I wrote this for the boys over at Dadcentric, and am republishing it here because I can and you can't stop me. Check out the rest of their memories there, then take some time to call your father and wish him the best. Chances are that Brut (by Fabergé) you bought him when you were 7 is still in the medicine cabinet, and he'd appreciate the call a little more....
I don't think my dad knew how to deal with me for the first 15 years of
my life. He came from hearty German stock, grew up on a farm and
quietly bore the weight of the world on his shoulders without a
grumble. I was much more like my mom, overly dramatic and expressive.

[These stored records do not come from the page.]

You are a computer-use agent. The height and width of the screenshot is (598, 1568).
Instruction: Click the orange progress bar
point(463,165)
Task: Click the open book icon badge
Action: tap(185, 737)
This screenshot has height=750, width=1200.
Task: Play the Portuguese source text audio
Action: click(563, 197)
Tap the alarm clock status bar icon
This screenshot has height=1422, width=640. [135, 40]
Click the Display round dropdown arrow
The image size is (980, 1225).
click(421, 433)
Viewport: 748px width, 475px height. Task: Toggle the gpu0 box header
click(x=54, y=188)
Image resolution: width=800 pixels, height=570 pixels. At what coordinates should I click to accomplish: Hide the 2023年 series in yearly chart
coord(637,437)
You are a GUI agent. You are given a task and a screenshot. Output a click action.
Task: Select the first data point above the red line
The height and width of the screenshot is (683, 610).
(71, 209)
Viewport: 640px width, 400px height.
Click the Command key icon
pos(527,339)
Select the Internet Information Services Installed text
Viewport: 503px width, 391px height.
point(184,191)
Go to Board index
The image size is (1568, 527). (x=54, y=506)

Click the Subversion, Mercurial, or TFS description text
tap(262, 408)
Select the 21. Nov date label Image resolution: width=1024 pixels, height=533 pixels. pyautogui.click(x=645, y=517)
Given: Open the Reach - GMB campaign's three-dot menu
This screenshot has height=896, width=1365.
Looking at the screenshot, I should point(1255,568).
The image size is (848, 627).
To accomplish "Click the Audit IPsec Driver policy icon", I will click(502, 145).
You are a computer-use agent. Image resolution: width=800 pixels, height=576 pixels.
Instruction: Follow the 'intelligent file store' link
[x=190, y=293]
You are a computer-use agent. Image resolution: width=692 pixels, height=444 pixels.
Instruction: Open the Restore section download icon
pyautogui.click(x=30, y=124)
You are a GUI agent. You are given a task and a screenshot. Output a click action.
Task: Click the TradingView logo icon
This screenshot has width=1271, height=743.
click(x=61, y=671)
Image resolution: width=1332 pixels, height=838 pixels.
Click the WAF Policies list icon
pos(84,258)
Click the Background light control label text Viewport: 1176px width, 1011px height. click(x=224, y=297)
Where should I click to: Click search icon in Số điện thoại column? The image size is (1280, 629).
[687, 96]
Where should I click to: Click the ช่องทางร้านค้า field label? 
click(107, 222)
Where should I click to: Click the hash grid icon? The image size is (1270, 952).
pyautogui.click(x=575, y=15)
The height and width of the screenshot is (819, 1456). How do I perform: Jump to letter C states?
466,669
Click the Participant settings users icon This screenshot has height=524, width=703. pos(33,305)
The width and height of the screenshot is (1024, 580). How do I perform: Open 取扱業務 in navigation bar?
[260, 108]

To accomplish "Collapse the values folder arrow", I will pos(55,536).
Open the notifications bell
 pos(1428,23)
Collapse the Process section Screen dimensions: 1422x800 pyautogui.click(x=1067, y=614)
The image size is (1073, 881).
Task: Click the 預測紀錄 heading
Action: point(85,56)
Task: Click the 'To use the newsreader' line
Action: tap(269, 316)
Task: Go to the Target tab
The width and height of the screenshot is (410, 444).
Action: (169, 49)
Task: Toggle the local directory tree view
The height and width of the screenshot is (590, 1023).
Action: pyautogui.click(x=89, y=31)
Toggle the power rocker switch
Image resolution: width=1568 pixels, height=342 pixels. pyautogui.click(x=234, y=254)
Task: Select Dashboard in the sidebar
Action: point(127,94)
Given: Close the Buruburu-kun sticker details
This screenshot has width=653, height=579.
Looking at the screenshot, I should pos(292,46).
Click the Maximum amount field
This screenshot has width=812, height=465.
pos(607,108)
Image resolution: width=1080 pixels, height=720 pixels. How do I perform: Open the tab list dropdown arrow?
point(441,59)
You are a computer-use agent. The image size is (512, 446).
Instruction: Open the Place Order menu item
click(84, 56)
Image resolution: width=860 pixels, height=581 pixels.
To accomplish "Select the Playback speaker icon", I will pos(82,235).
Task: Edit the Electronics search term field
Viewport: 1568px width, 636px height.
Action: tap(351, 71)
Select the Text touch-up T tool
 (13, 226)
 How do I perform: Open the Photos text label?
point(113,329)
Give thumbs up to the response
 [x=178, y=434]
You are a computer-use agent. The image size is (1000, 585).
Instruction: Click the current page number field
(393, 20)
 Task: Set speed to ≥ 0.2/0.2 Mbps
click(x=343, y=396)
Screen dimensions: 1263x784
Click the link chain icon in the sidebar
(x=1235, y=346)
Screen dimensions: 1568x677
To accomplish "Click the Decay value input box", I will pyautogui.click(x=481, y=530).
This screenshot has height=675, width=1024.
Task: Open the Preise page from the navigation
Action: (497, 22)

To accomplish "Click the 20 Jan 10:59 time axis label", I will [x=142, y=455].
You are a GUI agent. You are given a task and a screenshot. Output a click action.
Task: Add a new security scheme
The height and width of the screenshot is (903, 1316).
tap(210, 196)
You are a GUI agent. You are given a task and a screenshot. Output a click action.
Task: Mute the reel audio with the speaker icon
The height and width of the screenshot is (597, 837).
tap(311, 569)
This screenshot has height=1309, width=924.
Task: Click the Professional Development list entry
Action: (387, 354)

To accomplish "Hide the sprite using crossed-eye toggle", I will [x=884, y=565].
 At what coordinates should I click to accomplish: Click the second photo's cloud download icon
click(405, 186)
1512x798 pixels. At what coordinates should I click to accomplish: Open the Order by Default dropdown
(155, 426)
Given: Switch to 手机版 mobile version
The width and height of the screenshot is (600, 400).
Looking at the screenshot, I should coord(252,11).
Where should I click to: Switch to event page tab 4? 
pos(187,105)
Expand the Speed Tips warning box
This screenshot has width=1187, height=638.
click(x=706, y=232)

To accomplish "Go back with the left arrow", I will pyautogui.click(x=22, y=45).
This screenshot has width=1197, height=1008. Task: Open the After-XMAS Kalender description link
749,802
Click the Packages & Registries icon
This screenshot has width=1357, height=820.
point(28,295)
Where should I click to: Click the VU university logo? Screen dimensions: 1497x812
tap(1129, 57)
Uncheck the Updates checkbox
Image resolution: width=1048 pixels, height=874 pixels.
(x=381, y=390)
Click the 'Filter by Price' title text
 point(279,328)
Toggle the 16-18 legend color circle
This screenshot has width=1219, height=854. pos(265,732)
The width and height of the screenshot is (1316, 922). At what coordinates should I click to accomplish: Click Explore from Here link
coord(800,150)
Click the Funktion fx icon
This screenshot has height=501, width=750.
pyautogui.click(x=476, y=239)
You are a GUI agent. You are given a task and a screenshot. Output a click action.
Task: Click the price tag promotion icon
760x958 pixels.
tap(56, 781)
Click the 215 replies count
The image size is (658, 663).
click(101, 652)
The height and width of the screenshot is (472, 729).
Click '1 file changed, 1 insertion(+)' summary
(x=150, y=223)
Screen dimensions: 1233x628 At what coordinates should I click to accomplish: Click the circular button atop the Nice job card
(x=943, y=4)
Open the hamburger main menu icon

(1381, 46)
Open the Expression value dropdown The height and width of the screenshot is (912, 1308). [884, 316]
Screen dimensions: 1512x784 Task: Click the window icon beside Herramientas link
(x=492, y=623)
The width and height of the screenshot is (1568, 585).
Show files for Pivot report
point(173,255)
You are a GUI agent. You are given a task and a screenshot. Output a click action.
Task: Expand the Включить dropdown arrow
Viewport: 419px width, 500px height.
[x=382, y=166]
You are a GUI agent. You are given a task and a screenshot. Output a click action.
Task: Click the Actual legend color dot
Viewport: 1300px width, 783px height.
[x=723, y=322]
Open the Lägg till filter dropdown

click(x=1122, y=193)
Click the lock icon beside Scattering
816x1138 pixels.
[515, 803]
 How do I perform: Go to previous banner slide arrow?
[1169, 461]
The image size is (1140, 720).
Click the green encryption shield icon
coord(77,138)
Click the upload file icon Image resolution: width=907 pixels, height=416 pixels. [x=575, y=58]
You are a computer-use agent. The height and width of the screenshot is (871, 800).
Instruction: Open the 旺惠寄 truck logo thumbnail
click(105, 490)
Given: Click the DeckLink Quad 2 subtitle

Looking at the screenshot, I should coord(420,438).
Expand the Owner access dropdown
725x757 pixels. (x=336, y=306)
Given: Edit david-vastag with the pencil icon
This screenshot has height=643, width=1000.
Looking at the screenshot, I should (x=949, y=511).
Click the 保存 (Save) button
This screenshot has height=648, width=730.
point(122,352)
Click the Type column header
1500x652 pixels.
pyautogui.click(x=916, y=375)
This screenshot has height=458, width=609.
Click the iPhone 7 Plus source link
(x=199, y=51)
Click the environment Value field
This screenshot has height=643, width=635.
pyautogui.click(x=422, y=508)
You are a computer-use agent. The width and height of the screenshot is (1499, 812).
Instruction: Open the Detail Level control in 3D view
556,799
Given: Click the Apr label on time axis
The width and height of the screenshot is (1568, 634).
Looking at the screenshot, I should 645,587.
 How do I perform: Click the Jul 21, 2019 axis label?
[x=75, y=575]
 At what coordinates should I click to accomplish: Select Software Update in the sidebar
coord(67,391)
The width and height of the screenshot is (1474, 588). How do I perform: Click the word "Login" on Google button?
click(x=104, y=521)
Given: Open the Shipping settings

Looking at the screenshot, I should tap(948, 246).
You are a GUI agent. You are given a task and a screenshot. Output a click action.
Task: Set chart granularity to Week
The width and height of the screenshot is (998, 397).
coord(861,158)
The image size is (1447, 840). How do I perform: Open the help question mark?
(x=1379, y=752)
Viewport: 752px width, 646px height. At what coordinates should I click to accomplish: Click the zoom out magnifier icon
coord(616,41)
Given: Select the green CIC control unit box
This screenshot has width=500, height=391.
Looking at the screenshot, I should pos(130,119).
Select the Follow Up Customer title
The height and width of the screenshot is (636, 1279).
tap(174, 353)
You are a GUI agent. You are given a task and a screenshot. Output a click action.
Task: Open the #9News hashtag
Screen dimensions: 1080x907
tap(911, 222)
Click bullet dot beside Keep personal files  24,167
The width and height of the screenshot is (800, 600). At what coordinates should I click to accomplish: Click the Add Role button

My whole family was a chaotic swirl of noise and idiocy, and he seemed
to always hover on the periphery, dependably mowing the lawn or moving
the sprinklers and only occasionally stepping in to resolve a dispute,
generally with the threat of a good spanking. As such he took on sort
of a remote and mythical image in my life, like a golem or a tiki, and
his stoic demeanor was his trademark.
On the day I left home, I stood in our driveway, all my worldly possessions crammed into the back of a U-Haul latched onto an unfortunate Mazda 626. I was about to drive from Spokane to Minneapolis to take a new job and begin a new life on my own. I stood on the threshold of an exciting new experience and faced the house I grew up in without much thought to what I was leaving behind. My family stood around me, offering all sorts of advice and good wishes and pleas to call at every rest stop along the way. As I worked my way through the goodbyes I came to my dad, who had always patiently supported me as I dreamed of this day. And for the first time in my life I saw him crying.
It hit me like a sledgehammer as this man, who had always been the inscrutable rock of my existence, bore in his face and manner all the love, the pride, and accumulated joy and grief of our relationship. His voice broke as he reached our his hand and said, "Good luck, son. I'm very proud of you, and I love you." Although it wasn't the first time he'd said it, it was the first time I understood what it meant to him, the staggering depth of love buried beneath his calm exterior. The love a father bears for his first-born son.
My eyes were wet for three hundred miles that day. I haven't been the same since. Thanks, Dad.